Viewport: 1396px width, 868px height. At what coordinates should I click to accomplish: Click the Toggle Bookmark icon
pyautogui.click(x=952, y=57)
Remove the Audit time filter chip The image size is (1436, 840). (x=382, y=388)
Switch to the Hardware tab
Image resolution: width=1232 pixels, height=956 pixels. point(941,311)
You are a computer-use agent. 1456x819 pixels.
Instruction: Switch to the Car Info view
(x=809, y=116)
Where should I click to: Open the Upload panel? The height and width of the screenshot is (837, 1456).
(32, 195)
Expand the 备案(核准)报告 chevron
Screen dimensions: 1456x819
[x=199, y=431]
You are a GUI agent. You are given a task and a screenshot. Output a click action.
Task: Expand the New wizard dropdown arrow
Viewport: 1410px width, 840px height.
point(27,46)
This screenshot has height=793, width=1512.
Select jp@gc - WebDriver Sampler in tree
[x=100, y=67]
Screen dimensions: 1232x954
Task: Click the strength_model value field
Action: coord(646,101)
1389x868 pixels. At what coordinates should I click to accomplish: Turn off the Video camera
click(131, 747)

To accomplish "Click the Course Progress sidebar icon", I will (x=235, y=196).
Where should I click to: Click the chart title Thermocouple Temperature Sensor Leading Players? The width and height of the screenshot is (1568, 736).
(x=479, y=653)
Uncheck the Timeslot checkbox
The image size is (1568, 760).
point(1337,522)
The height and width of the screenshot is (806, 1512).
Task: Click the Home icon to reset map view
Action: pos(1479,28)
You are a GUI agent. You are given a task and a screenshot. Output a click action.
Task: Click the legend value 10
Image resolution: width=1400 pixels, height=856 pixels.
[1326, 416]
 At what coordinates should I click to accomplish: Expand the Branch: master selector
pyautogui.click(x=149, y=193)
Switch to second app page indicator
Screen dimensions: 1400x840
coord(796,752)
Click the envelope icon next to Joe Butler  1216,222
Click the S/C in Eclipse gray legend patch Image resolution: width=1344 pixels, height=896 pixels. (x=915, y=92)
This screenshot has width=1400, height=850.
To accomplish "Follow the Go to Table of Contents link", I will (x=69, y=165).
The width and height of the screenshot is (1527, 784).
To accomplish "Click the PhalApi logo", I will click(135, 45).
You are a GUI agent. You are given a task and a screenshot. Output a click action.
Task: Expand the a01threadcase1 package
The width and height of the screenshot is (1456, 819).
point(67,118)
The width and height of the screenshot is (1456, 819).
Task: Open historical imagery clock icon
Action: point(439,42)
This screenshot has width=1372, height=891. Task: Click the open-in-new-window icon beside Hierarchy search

::::::

Directions =
Return every record above exactly, line by line.

Exercise response =
Viewport: 1396px width, 868px height. At what coordinates should I click to accomplish: Click the Toggle Bookmark icon
pyautogui.click(x=952, y=57)
Remove the Audit time filter chip The image size is (1436, 840). (x=382, y=388)
Switch to the Hardware tab
Image resolution: width=1232 pixels, height=956 pixels. point(941,311)
You are a computer-use agent. 1456x819 pixels.
Instruction: Switch to the Car Info view
(x=809, y=116)
Where should I click to: Open the Upload panel? The height and width of the screenshot is (837, 1456).
(32, 195)
Expand the 备案(核准)报告 chevron
Screen dimensions: 1456x819
[x=199, y=431]
You are a GUI agent. You are given a task and a screenshot. Output a click action.
Task: Expand the New wizard dropdown arrow
Viewport: 1410px width, 840px height.
point(27,46)
This screenshot has height=793, width=1512.
Select jp@gc - WebDriver Sampler in tree
[x=100, y=67]
Screen dimensions: 1232x954
Task: Click the strength_model value field
Action: coord(646,101)
1389x868 pixels. At what coordinates should I click to accomplish: Turn off the Video camera
click(131, 747)

To accomplish "Click the Course Progress sidebar icon", I will (x=235, y=196).
Where should I click to: Click the chart title Thermocouple Temperature Sensor Leading Players? The width and height of the screenshot is (1568, 736).
(x=479, y=653)
Uncheck the Timeslot checkbox
The image size is (1568, 760).
point(1337,522)
The height and width of the screenshot is (806, 1512).
Task: Click the Home icon to reset map view
Action: pos(1479,28)
You are a GUI agent. You are given a task and a screenshot. Output a click action.
Task: Click the legend value 10
Image resolution: width=1400 pixels, height=856 pixels.
[1326, 416]
 At what coordinates should I click to accomplish: Expand the Branch: master selector
pyautogui.click(x=149, y=193)
Switch to second app page indicator
Screen dimensions: 1400x840
coord(796,752)
Click the envelope icon next to Joe Butler  1216,222
Click the S/C in Eclipse gray legend patch Image resolution: width=1344 pixels, height=896 pixels. (x=915, y=92)
This screenshot has width=1400, height=850.
To accomplish "Follow the Go to Table of Contents link", I will (x=69, y=165).
The width and height of the screenshot is (1527, 784).
To accomplish "Click the PhalApi logo", I will click(135, 45).
You are a GUI agent. You are given a task and a screenshot. Output a click action.
Task: Expand the a01threadcase1 package
The width and height of the screenshot is (1456, 819).
point(67,118)
The width and height of the screenshot is (1456, 819).
Task: Open historical imagery clock icon
Action: point(439,42)
This screenshot has width=1372, height=891. Task: Click the open-in-new-window icon beside Hierarchy search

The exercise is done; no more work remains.